L'administration Trump s'apprête à débloquer 700 millions de dollars en faveur de l'industrie charbonnière en utilisant une procédure héritée de la guerre froide. Le président a annoncé le recours au Defense Production Act (loi sur la production de défense) pour octroyer des subventions à plus d'une douzaine de centrales à charbon existantes, dont certaines sont conçues pour l'exportation.

Cette décision, officialisée lors d'une cérémonie à la Maison-Blanche en présence de gouverneurs et d'élus d'États producteurs comme le Wyoming et la Virginie-Occidentale, s'inscrit dans la volonté constante du chef de l'État de ranimer une filière en déclin. Il qualifie régulièrement le charbon de « beau charbon propre », alors même qu'il s'agit du combustible fossile le plus polluant.

Un outil de guerre froide au service du charbon

Le Defense Production Act date de l'époque de la guerre froide. Il permet au gouvernement fédéral d'ordonner à des entreprises privées de donner la priorité à des contrats jugés vitaux pour la sécurité nationale et d'accélérer la production industrielle. En l'espèce, la Maison-Blanche estime que le maintien d'une capacité de production charbonnière relève de l'intérêt stratégique du pays. Les fonds serviront à moderniser des installations et à soutenir les infrastructures d'exportation de charbon.
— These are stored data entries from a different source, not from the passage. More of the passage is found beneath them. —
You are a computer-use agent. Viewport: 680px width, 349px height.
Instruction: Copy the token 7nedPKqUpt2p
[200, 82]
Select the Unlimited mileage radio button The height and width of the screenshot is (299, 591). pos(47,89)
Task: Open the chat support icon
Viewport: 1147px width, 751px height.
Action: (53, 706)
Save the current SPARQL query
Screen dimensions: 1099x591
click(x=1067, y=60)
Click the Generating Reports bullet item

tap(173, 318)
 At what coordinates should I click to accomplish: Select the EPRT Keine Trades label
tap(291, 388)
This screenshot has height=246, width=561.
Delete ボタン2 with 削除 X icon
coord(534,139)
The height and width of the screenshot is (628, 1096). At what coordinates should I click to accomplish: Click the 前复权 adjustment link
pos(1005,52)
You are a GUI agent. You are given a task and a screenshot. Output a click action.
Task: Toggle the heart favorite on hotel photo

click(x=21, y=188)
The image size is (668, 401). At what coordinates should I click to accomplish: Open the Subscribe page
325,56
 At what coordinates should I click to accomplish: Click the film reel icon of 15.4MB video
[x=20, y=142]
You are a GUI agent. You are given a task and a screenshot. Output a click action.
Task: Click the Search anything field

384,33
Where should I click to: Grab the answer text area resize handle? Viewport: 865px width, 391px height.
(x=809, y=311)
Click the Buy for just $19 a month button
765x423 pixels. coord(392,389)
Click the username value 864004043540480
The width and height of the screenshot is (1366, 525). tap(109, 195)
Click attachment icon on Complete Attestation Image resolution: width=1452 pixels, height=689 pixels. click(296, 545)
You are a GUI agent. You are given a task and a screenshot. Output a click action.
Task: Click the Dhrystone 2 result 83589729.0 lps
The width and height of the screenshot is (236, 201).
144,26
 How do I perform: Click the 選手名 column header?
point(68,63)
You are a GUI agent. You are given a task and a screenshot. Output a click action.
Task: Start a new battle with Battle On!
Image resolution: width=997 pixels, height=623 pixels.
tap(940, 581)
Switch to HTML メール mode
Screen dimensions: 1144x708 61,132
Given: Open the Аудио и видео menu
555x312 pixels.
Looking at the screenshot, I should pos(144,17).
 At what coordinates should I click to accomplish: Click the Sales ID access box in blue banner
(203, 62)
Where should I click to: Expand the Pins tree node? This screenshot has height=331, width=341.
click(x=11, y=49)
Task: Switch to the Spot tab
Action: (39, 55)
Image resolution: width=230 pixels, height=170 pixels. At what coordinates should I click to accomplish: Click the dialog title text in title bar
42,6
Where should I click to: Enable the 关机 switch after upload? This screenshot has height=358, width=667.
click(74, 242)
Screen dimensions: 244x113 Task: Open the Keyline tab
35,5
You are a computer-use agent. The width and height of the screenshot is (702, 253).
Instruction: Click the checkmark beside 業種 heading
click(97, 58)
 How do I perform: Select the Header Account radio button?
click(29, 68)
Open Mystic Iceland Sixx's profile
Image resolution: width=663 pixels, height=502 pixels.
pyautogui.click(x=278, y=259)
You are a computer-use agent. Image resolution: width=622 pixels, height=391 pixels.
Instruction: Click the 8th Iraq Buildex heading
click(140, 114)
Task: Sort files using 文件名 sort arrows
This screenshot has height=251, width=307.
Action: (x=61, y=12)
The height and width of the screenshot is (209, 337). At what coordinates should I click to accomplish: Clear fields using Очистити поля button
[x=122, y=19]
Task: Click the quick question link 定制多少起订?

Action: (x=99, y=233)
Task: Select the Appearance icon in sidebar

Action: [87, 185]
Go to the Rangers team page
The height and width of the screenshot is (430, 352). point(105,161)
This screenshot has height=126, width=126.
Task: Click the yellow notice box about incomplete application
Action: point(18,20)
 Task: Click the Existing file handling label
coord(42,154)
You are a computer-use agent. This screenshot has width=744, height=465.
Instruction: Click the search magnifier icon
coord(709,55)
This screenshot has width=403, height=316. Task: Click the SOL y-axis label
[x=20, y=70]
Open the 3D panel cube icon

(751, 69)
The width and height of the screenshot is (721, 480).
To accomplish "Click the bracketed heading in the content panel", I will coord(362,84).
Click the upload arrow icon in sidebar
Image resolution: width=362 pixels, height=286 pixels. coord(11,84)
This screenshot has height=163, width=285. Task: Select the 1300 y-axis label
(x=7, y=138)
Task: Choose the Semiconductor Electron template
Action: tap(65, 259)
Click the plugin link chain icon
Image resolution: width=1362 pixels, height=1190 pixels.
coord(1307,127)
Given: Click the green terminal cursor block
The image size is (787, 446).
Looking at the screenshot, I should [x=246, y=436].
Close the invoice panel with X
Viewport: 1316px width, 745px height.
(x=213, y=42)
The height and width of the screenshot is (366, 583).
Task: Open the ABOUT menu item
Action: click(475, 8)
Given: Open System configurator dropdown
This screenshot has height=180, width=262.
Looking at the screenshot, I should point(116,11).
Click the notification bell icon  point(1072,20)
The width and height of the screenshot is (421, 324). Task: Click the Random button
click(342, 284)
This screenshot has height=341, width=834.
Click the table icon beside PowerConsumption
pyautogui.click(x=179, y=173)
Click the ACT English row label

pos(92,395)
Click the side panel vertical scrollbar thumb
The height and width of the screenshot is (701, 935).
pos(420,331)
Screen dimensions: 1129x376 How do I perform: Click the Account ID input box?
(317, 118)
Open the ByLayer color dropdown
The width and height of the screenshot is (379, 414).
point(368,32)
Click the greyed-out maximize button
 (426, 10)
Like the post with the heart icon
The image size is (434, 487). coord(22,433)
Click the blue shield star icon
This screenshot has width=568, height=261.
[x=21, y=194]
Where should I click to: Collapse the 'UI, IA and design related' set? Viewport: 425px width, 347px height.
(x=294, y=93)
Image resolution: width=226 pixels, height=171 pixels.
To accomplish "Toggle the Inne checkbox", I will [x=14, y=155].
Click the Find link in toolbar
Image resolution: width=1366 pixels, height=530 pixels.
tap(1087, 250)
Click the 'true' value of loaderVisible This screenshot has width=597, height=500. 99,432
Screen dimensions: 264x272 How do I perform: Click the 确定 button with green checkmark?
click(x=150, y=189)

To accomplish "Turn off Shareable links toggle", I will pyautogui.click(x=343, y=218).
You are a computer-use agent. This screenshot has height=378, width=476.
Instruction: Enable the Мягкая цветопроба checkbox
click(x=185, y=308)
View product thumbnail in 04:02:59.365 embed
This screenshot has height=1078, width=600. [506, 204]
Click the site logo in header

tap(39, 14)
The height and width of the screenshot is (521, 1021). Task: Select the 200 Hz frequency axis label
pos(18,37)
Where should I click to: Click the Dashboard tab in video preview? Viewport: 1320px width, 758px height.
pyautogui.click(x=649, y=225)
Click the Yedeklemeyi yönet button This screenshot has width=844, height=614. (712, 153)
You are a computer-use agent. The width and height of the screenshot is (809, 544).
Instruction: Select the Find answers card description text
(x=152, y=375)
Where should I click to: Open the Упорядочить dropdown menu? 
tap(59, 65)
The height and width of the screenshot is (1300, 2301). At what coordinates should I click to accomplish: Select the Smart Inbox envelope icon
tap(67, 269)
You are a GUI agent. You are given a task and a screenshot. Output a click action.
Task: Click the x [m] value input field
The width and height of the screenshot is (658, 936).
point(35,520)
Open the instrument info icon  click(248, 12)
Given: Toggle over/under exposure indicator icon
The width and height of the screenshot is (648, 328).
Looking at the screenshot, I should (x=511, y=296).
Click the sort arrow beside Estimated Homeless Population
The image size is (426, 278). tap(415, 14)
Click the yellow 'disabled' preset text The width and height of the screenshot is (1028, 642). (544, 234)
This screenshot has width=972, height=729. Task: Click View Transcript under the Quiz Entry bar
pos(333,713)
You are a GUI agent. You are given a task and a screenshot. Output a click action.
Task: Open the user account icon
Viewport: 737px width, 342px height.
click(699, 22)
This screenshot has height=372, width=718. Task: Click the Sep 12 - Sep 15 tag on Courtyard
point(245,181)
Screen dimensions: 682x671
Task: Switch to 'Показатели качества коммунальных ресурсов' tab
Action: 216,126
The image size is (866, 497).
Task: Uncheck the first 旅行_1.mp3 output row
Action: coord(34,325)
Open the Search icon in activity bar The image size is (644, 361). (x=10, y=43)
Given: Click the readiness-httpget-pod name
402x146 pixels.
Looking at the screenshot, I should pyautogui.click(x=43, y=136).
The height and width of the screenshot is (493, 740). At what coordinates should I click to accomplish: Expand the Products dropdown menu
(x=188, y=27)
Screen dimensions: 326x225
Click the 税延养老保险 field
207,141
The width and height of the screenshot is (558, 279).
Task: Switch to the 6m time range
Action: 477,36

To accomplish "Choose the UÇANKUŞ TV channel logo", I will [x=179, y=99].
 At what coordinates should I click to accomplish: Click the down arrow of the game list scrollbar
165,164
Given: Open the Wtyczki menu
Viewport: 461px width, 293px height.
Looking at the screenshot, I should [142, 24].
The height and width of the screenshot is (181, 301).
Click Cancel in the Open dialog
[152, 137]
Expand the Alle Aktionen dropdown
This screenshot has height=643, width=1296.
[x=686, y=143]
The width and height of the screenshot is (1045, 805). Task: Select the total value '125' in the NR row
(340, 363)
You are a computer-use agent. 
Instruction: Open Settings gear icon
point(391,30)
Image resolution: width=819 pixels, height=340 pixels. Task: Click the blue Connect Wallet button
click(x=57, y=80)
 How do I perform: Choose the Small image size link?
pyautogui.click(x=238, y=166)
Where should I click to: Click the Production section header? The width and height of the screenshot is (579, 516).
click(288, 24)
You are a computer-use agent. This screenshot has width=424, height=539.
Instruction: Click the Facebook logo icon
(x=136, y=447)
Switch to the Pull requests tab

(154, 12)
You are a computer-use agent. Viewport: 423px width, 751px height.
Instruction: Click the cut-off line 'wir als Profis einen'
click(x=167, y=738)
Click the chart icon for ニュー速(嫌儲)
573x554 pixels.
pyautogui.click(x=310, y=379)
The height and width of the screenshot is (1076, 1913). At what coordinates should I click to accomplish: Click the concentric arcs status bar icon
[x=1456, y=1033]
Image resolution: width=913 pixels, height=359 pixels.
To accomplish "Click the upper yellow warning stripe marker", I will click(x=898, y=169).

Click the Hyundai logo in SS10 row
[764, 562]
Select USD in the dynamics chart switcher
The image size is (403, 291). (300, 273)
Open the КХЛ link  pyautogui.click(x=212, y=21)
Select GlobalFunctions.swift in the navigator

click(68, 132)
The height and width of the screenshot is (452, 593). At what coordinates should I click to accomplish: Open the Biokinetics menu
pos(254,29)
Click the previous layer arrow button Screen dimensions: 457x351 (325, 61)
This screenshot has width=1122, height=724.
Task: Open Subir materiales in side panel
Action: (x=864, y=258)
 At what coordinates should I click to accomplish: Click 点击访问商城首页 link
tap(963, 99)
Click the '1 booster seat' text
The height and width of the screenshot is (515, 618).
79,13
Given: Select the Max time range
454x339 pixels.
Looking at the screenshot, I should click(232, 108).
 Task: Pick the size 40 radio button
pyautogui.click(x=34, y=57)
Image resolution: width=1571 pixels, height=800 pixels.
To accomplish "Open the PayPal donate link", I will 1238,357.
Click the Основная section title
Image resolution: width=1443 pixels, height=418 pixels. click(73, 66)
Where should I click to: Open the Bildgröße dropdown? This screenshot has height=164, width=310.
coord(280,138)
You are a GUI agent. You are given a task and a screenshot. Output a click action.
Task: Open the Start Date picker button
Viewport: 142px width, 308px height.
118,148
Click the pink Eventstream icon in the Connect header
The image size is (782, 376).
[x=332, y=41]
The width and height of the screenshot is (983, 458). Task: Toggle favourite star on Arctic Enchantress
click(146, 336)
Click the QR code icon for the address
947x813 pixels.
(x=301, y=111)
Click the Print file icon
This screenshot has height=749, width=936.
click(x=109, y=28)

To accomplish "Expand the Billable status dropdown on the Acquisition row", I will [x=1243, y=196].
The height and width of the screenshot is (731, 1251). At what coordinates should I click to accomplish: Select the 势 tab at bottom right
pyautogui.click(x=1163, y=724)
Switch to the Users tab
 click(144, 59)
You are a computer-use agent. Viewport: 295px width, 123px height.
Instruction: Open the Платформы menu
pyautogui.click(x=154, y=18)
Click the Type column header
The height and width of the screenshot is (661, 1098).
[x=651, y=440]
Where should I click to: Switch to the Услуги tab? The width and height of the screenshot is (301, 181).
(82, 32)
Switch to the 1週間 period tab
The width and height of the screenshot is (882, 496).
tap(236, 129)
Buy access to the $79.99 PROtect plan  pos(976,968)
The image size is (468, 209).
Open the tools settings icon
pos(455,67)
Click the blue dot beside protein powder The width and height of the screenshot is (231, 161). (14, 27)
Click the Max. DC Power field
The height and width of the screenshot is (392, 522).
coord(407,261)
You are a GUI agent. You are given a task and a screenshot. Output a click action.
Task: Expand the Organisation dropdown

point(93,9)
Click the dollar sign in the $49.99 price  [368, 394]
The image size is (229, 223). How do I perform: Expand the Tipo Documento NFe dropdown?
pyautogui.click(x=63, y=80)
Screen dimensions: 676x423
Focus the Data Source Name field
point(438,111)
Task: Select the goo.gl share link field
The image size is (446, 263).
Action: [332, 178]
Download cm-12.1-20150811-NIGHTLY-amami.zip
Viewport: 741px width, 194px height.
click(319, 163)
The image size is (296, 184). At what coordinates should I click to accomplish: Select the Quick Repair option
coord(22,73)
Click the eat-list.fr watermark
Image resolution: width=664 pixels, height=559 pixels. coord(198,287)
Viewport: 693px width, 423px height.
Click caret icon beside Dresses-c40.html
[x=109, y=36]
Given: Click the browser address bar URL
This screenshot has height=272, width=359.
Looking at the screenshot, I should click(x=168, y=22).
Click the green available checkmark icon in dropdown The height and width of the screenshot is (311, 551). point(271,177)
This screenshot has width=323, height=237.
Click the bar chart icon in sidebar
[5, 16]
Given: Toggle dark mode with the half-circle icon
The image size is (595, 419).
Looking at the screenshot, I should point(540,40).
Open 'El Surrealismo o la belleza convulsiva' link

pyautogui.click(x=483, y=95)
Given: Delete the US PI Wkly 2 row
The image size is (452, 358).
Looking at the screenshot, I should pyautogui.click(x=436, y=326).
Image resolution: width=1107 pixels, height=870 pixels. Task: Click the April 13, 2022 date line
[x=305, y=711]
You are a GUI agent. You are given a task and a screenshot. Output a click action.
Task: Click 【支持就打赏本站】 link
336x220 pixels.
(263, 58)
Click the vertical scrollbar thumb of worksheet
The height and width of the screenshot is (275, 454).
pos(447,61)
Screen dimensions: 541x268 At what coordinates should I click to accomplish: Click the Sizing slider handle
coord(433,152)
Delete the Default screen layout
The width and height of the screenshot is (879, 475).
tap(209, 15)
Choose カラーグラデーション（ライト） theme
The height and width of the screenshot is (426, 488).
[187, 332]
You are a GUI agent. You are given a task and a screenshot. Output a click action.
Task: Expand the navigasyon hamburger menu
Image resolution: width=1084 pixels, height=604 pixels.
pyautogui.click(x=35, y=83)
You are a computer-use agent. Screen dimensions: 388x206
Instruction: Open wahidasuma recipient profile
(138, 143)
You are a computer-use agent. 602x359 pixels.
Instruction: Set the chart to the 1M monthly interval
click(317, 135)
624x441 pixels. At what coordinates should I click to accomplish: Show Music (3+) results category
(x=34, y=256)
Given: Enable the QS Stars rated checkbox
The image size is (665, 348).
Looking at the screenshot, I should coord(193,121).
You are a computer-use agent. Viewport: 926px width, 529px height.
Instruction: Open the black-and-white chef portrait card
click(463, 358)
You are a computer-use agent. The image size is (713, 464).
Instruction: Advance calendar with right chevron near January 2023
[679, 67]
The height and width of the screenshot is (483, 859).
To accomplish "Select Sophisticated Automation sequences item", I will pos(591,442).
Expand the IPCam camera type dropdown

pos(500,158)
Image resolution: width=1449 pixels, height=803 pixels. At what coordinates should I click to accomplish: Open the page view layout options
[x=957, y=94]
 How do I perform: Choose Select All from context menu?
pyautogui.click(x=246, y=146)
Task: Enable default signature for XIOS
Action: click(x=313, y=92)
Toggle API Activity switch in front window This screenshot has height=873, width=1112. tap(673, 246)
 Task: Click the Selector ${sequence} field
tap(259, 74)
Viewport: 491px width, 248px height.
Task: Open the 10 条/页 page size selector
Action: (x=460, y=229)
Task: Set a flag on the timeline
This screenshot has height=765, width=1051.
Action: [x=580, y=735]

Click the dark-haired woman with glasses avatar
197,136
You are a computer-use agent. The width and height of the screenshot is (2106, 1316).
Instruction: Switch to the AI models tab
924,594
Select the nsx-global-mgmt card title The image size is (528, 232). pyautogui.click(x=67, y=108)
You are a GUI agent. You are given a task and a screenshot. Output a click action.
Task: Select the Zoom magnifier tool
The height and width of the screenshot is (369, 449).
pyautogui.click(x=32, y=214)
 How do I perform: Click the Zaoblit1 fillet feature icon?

Cette nouvelle enveloppe s'ajoute à plusieurs centaines de millions de dollars déjà distribués à l'industrie houillère au cours de l'année écoulée. L'exécutif a également signé des décrets obligeant les consommateurs d'électricité à payer davantage pour maintenir en activité de vieilles centrales et a supprimé des réglementations environnementales limitant les rejets toxiques du charbon dans l'air et l'eau.

Une réaction immédiate des opposants

Des organisations de défense de l'environnement ont immédiatement réagi en accusant le président de « faire passer les pollueurs en premier ». Elles estiment que cet argent public est gaspillé pour une source d'énergie obsolète et nuisible à la santé publique. Aucune voix majeure au sein de l'administration ne s'est toutefois élevée contre cette orientation, qui conforte la base électorale républicaine dans les régions minières.

Les détails précis des critères d'attribution des subventions et la liste définitive des centrales bénéficiaires n'ont pas encore été rendus publics. Selon les informations disponibles, l'investissement vise à la fois le marché intérieur et les débouchés à l'exportation, dans un contexte où la demande mondiale de charbon reste soutenue en Asie et dans certains pays en développement.

Un bilan environnemental contesté

Le charbon est responsable d'une part importante des émissions de gaz à effet de serre aux États-Unis, et son extraction comme sa combustion posent de graves problèmes sanitaires. Les mesures prises par l'administration Trump depuis son retour au pouvoir vont à rebours des engagements climatiques pris par les précédentes administrations. La décision d'invoquer une loi de guerre froide pour subventionner ce secteur est perçue par de nombreux observateurs comme un symbole fort du désengagement américain des politiques de transition énergétique.